Task prompt: Beginning at the line with "You are a computer-use agent." in the records below, return each line up to and including the last, exactly as it stands, but not the pictures.

##### Material provided

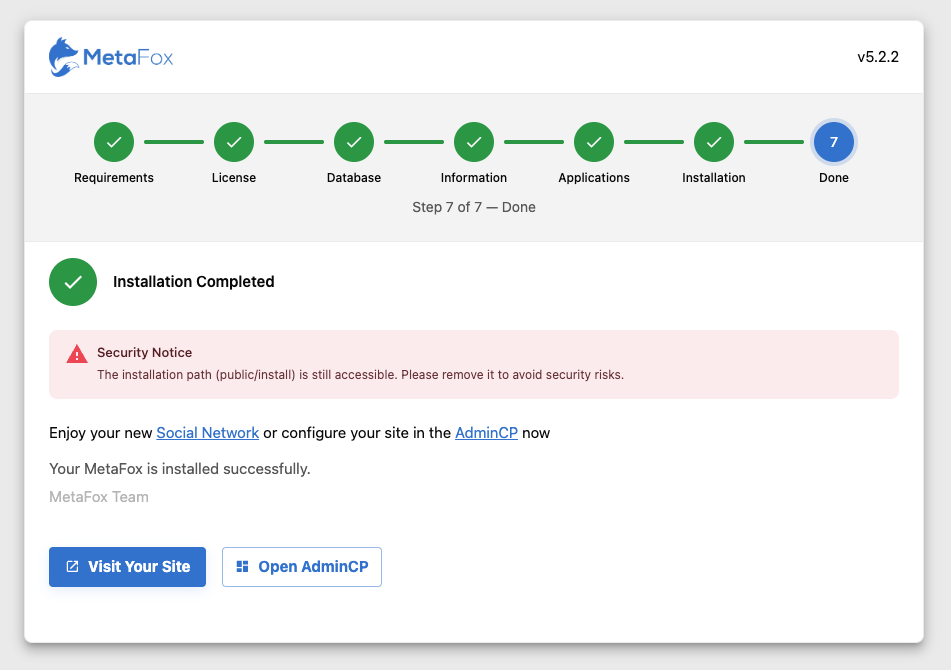Click the large green Installation Completed checkmark
Image resolution: width=951 pixels, height=670 pixels.
[x=73, y=282]
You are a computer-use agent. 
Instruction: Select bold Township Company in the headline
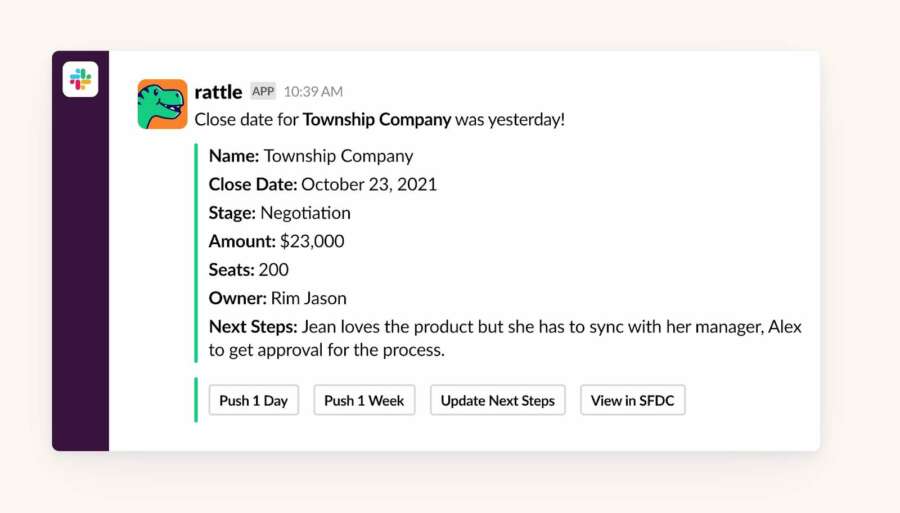[377, 120]
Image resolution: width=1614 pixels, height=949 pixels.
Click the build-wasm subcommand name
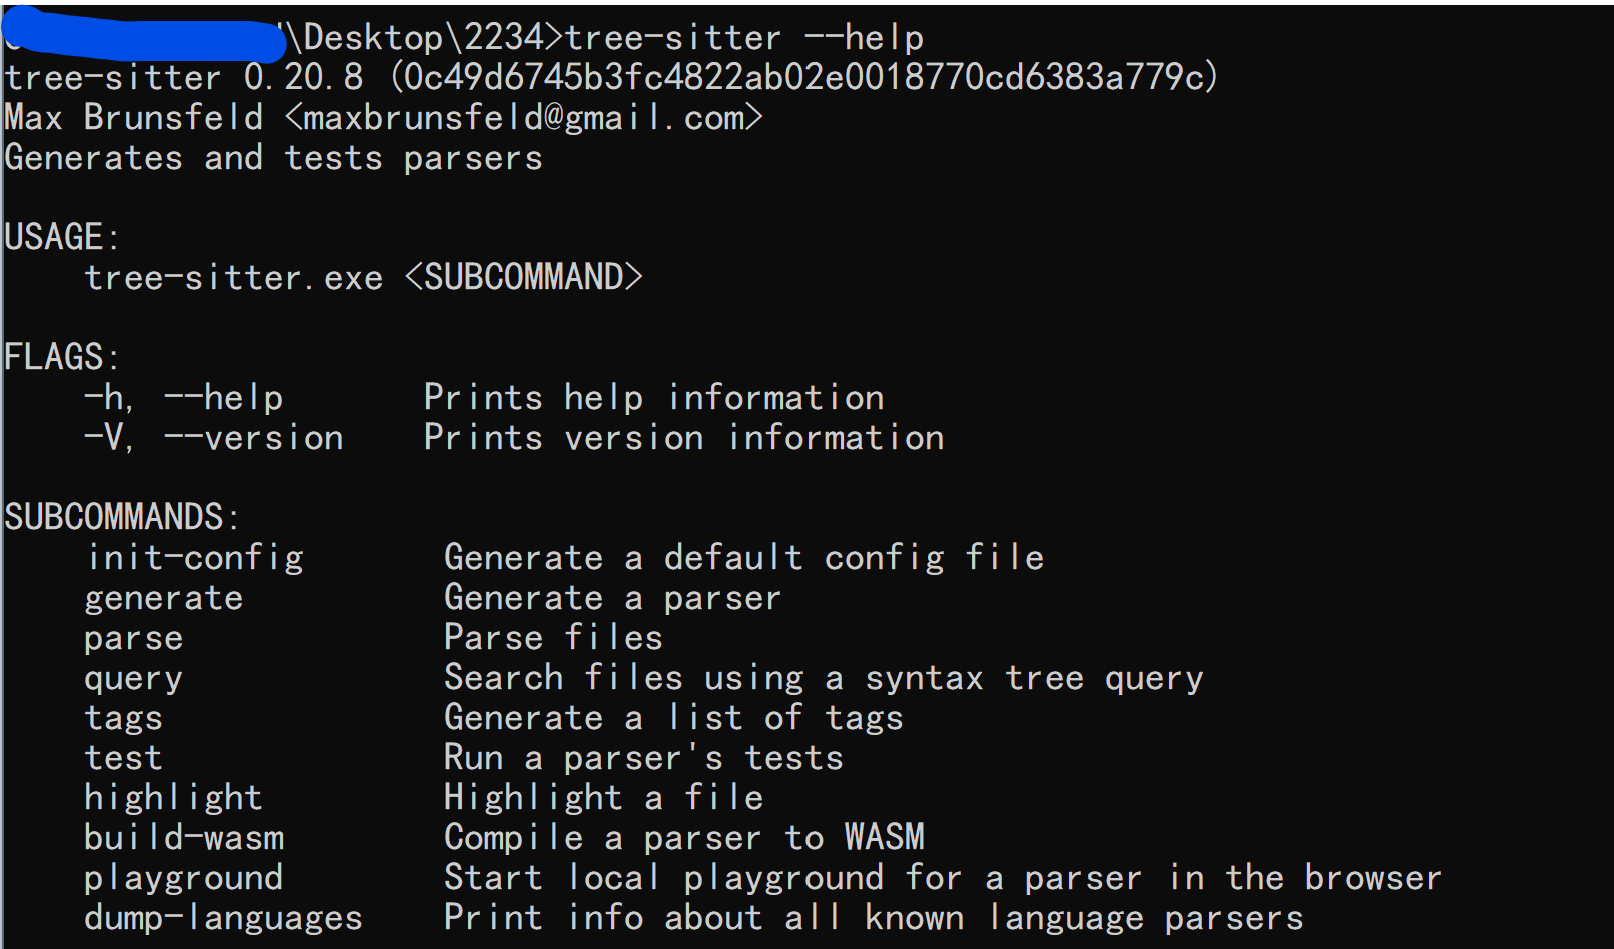[184, 838]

##########

Task response:
You are a computer-use agent. 
Instruction: Select bold Township Company in the headline
[377, 120]
Image resolution: width=1614 pixels, height=949 pixels.
Click the build-wasm subcommand name
[184, 838]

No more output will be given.